** begin Records supplied **

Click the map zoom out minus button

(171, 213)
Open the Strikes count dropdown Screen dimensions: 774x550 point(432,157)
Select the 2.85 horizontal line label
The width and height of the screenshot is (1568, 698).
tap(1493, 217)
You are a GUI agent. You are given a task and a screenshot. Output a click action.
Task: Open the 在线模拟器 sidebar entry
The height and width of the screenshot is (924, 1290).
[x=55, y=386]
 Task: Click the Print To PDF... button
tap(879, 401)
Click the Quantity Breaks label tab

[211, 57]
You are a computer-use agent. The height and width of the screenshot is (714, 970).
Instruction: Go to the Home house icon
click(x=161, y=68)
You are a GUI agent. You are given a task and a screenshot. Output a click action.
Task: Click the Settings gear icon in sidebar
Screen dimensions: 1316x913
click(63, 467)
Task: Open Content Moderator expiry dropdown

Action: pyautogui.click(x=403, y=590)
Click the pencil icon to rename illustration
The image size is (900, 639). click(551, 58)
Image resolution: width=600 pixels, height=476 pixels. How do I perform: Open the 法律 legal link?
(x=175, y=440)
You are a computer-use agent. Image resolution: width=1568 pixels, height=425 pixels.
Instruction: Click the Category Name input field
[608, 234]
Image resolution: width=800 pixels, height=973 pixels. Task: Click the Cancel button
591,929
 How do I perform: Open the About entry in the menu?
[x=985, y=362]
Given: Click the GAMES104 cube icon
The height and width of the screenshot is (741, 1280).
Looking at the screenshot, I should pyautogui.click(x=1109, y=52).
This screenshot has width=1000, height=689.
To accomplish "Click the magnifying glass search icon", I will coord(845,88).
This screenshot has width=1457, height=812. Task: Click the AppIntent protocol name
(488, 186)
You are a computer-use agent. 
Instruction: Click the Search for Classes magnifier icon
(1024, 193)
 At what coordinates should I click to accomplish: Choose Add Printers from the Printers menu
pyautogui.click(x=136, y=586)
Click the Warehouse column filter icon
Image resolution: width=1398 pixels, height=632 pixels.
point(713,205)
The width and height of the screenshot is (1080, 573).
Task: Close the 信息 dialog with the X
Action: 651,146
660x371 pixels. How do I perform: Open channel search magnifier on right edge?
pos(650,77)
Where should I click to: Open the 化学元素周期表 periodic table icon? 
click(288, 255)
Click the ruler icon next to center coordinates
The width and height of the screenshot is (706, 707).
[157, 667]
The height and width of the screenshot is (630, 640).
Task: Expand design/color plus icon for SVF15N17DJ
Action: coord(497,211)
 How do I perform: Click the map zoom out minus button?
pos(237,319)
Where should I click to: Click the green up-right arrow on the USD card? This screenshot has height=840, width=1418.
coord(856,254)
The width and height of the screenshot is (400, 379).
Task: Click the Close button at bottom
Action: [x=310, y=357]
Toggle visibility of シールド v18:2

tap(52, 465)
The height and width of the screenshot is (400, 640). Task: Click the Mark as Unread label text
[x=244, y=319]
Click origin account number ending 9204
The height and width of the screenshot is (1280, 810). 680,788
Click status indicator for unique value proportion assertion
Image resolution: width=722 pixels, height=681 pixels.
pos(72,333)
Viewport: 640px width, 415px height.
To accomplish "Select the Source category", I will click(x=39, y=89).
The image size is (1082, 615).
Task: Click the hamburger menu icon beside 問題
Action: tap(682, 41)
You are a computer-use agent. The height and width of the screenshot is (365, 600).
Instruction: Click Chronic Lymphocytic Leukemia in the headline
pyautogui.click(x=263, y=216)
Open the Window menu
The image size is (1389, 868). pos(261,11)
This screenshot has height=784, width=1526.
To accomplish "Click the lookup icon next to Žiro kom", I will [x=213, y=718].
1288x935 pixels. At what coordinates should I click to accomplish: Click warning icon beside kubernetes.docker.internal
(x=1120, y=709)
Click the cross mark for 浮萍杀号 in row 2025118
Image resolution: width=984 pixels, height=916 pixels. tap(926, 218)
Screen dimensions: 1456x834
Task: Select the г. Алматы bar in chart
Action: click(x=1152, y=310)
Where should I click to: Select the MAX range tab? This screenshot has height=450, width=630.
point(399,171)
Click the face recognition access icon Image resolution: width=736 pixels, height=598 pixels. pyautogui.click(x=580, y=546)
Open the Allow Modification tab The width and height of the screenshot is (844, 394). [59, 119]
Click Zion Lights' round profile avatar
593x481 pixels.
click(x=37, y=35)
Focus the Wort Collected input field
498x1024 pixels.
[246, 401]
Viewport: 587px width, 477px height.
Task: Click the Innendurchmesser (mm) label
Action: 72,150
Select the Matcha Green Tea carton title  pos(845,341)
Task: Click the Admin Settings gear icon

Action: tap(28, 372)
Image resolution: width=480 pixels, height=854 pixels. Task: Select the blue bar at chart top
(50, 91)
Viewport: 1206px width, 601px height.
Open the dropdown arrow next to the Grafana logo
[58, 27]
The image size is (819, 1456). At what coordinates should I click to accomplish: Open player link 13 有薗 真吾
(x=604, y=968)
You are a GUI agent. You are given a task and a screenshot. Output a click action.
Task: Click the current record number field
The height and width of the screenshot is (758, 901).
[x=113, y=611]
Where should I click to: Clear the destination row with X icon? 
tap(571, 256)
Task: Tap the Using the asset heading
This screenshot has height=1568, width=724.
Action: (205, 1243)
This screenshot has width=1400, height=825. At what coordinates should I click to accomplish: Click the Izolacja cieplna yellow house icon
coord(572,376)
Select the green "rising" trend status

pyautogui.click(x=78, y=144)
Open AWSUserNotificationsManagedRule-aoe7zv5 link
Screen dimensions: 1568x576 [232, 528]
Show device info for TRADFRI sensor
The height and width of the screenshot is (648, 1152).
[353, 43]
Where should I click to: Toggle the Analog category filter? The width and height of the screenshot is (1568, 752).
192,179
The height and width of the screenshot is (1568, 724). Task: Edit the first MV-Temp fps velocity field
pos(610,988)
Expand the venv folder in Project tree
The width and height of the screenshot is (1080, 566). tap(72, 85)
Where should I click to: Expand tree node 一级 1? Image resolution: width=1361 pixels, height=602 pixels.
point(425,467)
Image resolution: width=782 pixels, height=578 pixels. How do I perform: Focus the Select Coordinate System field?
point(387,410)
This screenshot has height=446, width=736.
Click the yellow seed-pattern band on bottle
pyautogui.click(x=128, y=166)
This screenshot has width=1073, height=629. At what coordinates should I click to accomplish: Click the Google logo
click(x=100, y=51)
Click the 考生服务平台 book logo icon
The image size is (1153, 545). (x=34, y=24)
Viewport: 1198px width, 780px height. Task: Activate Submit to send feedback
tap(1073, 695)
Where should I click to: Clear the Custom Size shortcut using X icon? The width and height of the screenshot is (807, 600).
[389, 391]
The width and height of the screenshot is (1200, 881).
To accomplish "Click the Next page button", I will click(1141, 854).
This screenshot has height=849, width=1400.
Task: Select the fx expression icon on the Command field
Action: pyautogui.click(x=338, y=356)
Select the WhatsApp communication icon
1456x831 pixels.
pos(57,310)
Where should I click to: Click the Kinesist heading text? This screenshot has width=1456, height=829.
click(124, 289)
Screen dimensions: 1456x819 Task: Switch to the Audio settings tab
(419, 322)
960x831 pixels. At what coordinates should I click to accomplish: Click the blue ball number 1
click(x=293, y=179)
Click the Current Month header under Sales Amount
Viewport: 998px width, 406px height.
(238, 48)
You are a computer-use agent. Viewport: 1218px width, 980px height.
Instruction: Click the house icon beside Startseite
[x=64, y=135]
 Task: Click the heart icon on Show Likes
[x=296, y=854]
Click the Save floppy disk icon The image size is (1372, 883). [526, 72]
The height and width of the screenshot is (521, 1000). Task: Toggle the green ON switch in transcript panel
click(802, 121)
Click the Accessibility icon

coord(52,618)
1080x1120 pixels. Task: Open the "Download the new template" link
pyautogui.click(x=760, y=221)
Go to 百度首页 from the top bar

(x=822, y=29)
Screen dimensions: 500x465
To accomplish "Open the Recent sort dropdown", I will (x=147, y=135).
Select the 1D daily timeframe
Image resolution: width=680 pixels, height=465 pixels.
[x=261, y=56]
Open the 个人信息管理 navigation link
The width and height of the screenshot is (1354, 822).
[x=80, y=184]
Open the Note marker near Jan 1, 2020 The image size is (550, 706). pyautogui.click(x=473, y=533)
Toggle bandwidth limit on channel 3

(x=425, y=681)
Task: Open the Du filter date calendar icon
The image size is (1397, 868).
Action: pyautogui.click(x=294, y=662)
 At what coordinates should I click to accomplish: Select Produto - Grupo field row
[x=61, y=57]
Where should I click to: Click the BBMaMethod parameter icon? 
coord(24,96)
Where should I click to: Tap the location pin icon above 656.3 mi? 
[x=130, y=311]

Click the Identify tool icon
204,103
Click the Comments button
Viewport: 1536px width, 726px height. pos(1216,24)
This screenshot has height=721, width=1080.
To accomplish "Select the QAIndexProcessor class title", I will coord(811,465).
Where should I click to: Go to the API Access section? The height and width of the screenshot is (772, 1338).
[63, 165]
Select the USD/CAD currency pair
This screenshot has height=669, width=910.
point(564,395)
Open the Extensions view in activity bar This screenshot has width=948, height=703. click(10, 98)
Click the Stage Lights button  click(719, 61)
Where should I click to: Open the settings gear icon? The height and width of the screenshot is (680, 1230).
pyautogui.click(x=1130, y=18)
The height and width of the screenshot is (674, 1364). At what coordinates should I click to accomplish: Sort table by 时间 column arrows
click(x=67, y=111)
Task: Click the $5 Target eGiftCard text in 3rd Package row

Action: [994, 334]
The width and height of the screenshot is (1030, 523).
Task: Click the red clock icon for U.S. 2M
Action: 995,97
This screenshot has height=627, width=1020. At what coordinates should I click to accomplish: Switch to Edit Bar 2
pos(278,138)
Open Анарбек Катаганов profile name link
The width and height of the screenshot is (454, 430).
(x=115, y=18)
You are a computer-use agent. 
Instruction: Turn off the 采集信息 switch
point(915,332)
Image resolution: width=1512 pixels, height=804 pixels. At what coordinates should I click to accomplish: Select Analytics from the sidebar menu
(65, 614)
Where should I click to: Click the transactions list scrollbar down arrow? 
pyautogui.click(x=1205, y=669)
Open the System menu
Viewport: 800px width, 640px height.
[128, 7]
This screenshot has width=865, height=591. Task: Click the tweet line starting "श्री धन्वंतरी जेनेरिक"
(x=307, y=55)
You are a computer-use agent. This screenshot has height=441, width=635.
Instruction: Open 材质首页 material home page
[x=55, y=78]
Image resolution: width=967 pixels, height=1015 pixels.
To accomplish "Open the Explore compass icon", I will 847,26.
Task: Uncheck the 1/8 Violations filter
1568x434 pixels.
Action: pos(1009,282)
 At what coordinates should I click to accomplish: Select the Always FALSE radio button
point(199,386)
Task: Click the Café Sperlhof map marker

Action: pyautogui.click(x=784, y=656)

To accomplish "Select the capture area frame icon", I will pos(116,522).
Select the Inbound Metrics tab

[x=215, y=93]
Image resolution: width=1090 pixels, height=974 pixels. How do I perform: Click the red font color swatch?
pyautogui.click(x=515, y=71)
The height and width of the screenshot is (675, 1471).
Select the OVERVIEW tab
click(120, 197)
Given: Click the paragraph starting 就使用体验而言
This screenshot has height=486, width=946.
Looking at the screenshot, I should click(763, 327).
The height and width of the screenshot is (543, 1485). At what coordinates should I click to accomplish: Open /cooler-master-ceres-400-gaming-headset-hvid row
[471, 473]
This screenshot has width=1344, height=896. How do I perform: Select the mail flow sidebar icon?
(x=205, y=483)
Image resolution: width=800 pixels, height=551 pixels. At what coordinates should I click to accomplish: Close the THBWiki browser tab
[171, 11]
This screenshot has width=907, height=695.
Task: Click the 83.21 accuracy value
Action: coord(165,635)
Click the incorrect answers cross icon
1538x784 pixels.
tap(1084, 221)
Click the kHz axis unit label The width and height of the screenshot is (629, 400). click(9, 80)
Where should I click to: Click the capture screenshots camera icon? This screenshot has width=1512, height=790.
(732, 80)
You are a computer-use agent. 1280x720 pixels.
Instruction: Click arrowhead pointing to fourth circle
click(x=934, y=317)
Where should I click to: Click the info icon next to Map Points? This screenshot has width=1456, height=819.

** end Records supplied **

• _Directive_:
Rewrite the part that opens with the first row and closes with the line containing "click(63, 467)", changing "sidebar" to "side panel" and leaving everything else as it is.

• _Reply_:
Click the map zoom out minus button

(171, 213)
Open the Strikes count dropdown Screen dimensions: 774x550 point(432,157)
Select the 2.85 horizontal line label
The width and height of the screenshot is (1568, 698).
tap(1493, 217)
You are a GUI agent. You are given a task and a screenshot. Output a click action.
Task: Open the 在线模拟器 side panel entry
The height and width of the screenshot is (924, 1290).
[x=55, y=386]
 Task: Click the Print To PDF... button
tap(879, 401)
Click the Quantity Breaks label tab

[211, 57]
You are a computer-use agent. The height and width of the screenshot is (714, 970).
Instruction: Go to the Home house icon
click(x=161, y=68)
You are a GUI agent. You are given a task and a screenshot. Output a click action.
Task: Click the Settings gear icon in side panel
Screen dimensions: 1316x913
click(63, 467)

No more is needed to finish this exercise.